The team of researchers, from Massachusetts General Hospital, Harvard Medical School and the Harvard T.H. Chan School of Public Health, looked at data from two study groups of white participants to examine the possible associations between a “healthy lifestyle pattern” and the rate of cancer cases and deaths from the disease -- the leading cause of death in the United States.
They defined a “healthy lifestyle pattern” as being a non-smoker or ex-smoker; no alcohol or moderate drinking of alcohol (one or less drink a day for women, two or less drinks a day for men); having a BMI of between 18.5 and 27.5,; and partaking in moderate exercise for at least 150 minutes a week or vigorous exercise for at least 75 minutes a week.

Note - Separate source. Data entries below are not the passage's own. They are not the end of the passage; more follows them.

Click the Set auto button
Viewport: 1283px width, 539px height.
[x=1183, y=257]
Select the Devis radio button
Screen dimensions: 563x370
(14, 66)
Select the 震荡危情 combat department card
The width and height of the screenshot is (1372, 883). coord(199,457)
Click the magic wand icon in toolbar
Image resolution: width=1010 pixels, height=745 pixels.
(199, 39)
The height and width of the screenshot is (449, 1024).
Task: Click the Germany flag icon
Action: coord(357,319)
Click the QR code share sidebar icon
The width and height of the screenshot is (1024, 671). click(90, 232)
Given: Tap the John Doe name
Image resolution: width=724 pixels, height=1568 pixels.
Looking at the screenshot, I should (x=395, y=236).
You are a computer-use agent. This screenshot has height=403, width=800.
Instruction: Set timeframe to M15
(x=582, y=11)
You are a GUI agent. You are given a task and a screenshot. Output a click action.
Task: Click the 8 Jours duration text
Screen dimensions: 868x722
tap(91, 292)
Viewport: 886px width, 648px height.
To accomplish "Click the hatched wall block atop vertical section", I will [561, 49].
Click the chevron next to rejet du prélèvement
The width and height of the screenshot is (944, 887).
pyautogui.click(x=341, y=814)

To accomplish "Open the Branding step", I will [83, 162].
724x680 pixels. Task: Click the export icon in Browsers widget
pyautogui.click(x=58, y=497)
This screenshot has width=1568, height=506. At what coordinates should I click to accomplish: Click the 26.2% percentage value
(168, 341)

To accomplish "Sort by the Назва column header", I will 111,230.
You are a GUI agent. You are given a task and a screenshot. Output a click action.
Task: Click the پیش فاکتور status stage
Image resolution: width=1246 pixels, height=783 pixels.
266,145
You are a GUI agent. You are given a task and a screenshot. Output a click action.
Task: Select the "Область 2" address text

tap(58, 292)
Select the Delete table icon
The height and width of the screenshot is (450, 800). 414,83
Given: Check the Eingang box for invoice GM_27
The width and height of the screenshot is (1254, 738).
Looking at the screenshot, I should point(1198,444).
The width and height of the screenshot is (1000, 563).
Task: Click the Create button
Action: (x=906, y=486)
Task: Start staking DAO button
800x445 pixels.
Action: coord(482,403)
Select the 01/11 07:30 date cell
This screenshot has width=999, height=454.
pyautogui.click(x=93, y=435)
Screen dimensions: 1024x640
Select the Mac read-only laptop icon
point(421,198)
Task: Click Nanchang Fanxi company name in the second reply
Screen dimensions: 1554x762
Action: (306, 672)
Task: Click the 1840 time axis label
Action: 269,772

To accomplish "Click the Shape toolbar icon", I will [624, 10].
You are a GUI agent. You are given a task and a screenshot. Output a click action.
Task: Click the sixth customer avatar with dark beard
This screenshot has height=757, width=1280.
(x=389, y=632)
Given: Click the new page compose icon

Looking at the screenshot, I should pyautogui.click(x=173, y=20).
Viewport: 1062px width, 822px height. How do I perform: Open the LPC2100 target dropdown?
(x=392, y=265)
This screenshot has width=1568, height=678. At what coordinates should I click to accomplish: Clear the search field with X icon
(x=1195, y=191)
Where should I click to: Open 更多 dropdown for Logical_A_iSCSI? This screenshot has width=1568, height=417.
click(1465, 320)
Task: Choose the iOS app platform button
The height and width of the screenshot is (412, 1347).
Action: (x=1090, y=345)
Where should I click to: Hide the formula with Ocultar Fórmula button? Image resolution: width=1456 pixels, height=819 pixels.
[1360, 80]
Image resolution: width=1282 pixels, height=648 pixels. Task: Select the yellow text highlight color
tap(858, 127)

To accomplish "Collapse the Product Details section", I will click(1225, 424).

The study included 89,571 women and 46,399 men in total. 16,531 women and 11,731 met all four of the healthy lifestyle criteria and were considered to be at a low risk from cancer.Everyone else -- 73,040 women and 34,608 men -- was considered high risk.
The authors then compared the number of cancer cases and cancer deaths between the two study groups and against the US population to estimate the proportion of cancer that could be prevented in the high-risk group if individuals adopted the healthy lifestyle pattern of the low-risk group, and the proportion that could be prevented in the US population.
Partaking in weekly exercise is one of the lifestyle factors that could cut the number of cancer cases and deaths from the disease according to a new study. (AFP)
Their results showed that around 20 percent to 40 percent of cancer cases and around 50 percent of cancer deaths could potentially be prevented through making lifestyle changes and adopting the healthy lifestyle pattern of the low-risk group.
The authors acknowledged that as their study included only white individuals, the same results may not be found other ethnic groups. However the lifestyle factors that were considered to be cancer risk factors in this study have also been found to be risk factors in other ethnic groups in previous studies.
Commenting on the results the authors emphasized the importance of lifestyle factors in determining the risk of cancer, and advised that adopting a healthier lifestyle and focusing on prevention “should remain a priority for cancer control.”
The study was published online in the journal JAMA Oncology.